Home

Gerechtshof Arnhem-Leeuwarden, 17-11-2020, ECLI:NL:GHARL:2020:9556, 19/01511 t/m 19/01513

Gerechtshof Arnhem-Leeuwarden, 17-11-2020, ECLI:NL:GHARL:2020:9556, 19/01511 t/m 19/01513

Gegevens

Instantie
Gerechtshof Arnhem-Leeuwarden
Datum uitspraak
17 november 2020
Datum publicatie
27 november 2020
ECLI
ECLI:NL:GHARL:2020:9556
Zaaknummer
19/01511 t/m 19/01513

Inhoudsindicatie

VPB. Vrijval herinvesteringsreserve? Wijziging uiteindelijk belang vóórafgaand aan moment van herinvestering?

Uitspraak

locatie Arnhem

nummers: 19/01511 tot en met 19/01513

uitspraakdatum: 17 november 2020

Uitspraak van de vijfde meervoudige belastingkamer

op het hoger beroep van

[X] B.V. te [Z] (hierna: belanghebbende)

tegen de uitspraak van de rechtbank Gelderland (hierna: de rechtbank) van 4 november 2019, nummer AWB 17/6975 tot en met 17/6977, ECLI:NL:RBGEL:2019:4930, in het geding tussen belanghebbende en

de inspecteur van de Belastingdienst (hierna: de inspecteur).

1 Ontstaan en loop van het geding

1.1.

Aan belanghebbende zijn voor de jaren 2011 tot en met 2013 navorderingsaanslagen in de vennootschapsbelasting (hierna: Vpb) opgelegd. Tevens is voor die jaren bij beschikking heffingsrente dan wel belastingrente berekend.

1.2.

## AANGELEVERDE GEGEVENS
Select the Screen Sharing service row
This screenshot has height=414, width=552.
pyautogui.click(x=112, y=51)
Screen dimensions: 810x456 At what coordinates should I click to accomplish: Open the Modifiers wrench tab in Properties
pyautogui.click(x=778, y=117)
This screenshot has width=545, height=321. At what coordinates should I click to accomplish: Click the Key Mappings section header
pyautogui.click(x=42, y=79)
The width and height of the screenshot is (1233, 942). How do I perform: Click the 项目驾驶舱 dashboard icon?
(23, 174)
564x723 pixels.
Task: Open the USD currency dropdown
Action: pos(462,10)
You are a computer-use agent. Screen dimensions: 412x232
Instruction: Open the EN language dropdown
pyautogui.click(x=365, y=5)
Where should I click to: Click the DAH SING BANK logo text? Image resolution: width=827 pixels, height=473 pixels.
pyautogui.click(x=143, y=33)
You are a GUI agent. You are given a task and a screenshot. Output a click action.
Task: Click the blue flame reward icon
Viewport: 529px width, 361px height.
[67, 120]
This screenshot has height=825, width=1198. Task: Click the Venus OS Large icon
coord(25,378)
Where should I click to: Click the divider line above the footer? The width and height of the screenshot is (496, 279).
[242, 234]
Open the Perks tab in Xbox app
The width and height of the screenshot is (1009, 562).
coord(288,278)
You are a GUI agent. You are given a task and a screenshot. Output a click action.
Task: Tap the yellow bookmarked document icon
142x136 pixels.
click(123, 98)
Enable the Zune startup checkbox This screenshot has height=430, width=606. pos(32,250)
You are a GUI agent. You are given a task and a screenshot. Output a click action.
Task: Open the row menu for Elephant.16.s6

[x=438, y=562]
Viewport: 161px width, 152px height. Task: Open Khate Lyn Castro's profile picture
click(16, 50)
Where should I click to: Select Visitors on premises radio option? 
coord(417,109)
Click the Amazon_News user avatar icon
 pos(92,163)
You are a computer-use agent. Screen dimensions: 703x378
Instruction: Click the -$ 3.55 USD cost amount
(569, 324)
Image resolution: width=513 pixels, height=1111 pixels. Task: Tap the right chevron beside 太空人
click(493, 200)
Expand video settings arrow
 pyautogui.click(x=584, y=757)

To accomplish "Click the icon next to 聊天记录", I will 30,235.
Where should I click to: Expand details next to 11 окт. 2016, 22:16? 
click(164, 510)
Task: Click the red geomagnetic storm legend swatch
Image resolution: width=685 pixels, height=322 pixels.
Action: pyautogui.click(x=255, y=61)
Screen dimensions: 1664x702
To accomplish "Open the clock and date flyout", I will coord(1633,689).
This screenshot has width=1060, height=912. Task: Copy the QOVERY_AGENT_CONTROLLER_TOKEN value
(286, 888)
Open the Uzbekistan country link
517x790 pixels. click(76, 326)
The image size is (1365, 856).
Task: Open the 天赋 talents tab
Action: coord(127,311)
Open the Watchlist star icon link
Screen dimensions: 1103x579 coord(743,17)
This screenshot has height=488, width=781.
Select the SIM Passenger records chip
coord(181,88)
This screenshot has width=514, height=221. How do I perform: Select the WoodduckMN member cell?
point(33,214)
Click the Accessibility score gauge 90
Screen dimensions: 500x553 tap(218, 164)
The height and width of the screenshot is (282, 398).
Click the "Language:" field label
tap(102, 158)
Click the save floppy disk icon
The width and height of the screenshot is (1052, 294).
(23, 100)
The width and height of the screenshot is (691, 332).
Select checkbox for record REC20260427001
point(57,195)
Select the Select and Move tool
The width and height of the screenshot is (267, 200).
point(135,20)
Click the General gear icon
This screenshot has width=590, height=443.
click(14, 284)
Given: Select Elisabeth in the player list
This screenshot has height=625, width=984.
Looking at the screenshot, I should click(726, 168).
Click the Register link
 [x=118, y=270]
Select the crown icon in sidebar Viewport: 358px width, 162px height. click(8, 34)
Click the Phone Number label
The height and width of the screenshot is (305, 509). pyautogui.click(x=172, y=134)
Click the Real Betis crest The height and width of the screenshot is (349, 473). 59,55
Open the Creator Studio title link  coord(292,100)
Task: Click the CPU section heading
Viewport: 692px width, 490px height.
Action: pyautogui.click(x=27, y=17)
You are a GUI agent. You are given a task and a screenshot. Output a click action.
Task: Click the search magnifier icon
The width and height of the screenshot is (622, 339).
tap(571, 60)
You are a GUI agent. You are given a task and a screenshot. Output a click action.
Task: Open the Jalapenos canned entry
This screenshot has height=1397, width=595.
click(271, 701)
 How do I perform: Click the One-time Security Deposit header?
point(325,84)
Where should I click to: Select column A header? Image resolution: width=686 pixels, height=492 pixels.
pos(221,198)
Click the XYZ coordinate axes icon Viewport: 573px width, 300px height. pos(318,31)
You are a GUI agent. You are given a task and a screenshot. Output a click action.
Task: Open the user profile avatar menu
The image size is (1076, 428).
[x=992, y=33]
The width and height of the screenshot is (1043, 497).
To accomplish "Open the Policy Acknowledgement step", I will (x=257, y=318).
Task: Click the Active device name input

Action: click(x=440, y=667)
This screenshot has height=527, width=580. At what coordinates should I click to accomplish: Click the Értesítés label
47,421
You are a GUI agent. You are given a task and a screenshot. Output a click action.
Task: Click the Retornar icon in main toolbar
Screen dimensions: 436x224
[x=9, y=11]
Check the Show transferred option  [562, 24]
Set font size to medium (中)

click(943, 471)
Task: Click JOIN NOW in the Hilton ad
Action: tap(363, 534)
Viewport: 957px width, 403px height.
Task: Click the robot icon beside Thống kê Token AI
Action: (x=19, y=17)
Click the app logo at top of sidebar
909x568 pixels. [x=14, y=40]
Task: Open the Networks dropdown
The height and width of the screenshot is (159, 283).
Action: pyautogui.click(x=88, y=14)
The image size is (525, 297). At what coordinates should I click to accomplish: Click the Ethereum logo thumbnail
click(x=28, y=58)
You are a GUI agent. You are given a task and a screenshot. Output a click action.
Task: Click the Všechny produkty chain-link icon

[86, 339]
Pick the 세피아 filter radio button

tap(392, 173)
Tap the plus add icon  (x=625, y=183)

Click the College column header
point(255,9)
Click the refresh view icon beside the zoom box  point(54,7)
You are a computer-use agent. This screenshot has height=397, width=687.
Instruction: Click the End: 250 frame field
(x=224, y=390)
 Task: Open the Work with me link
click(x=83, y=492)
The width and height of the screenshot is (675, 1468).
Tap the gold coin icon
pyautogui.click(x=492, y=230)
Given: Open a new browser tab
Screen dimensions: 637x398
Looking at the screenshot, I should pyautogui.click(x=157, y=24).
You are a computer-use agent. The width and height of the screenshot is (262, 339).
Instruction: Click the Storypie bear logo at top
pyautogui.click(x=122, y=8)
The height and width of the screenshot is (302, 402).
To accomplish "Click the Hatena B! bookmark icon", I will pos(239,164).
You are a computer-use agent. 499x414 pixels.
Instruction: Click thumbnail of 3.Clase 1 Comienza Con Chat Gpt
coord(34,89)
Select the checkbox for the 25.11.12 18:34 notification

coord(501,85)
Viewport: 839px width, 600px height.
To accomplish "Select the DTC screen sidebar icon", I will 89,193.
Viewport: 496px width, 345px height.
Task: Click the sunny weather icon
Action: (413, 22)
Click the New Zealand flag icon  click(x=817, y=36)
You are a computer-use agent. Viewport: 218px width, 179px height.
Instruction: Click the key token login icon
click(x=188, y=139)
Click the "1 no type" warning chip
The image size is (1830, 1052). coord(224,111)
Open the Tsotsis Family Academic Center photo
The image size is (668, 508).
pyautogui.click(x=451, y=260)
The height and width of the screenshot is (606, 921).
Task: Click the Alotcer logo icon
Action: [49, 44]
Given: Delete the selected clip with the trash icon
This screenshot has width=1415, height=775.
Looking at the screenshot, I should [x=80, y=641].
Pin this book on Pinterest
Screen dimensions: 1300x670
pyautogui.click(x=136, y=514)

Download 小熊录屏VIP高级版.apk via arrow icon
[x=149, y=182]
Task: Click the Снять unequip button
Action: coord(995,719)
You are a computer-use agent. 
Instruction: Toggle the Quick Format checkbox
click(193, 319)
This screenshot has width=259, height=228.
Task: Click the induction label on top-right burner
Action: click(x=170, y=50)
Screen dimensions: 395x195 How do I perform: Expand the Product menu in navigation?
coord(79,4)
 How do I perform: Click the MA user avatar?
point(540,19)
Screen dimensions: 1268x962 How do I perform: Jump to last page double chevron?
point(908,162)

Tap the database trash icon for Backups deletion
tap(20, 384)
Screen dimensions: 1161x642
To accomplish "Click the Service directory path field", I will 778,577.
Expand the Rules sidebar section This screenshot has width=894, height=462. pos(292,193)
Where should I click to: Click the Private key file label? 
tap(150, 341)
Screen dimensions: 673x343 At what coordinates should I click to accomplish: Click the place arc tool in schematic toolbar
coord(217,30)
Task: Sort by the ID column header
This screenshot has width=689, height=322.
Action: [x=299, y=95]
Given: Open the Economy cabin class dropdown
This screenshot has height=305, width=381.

## WERKOPDRACHT
Geef bij elke bewering aan of die klopt met de leestekst, met ja of nee en de doorslaggevende woorden uit de tekst letterlijk aangehaald: (a) De uitspraak van het hof is op 27 november 2020 gedaan. (b) Het hoger beroep is ingesteld tegen een uitspraak van de rechtbank Gelderland. (c) De navorderingsaanslagen in de vennootschapsbelasting gelden voor de jaren 2011 tot en met 2013. De regels hebben niets met de leestekst te maken.

## UITGEWERKTE OPGAVE
(a) Nee: "uitspraakdatum: 17 november 2020"
(b) Ja: "tegen de uitspraak van de rechtbank Gelderland"
(c) Ja: "voor de jaren 2011 tot en met 2013 navorderingsaanslagen in de vennootschapsbelasting"